> _Provided entries_:
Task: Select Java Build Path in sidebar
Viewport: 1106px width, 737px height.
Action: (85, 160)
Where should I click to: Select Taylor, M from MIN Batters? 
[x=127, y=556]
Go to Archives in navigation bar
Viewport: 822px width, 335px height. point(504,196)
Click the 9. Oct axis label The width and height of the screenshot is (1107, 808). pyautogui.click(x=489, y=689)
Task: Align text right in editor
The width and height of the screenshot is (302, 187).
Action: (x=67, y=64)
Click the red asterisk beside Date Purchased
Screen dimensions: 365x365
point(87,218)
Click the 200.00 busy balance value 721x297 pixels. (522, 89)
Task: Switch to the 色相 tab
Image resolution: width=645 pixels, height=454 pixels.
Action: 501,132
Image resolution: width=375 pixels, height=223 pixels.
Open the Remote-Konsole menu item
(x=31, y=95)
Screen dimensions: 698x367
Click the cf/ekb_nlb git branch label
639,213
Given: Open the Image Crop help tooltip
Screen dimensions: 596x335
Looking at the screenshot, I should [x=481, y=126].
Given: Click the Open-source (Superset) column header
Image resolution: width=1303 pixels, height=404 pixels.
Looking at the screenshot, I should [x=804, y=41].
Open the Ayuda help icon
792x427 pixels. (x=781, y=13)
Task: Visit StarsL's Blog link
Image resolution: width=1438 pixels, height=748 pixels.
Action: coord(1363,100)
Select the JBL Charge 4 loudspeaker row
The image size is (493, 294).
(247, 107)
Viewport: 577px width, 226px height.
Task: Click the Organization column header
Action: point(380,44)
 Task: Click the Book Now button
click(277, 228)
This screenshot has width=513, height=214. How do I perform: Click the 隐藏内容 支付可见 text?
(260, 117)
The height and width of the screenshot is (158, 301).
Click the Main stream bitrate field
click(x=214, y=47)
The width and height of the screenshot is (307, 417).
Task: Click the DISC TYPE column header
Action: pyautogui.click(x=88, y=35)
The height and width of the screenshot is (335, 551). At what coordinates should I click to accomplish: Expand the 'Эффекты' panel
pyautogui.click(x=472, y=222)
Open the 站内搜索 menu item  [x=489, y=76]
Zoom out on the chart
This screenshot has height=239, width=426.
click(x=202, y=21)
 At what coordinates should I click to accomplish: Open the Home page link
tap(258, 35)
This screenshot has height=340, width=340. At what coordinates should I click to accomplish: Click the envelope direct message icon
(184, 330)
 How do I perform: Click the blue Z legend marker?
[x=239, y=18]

> _How to complete this task_: Pull every line containing "Given" out of the records.

> _Expected output_:
Given: Open the Image Crop help tooltip
Given: Click the Open-source (Superset) column header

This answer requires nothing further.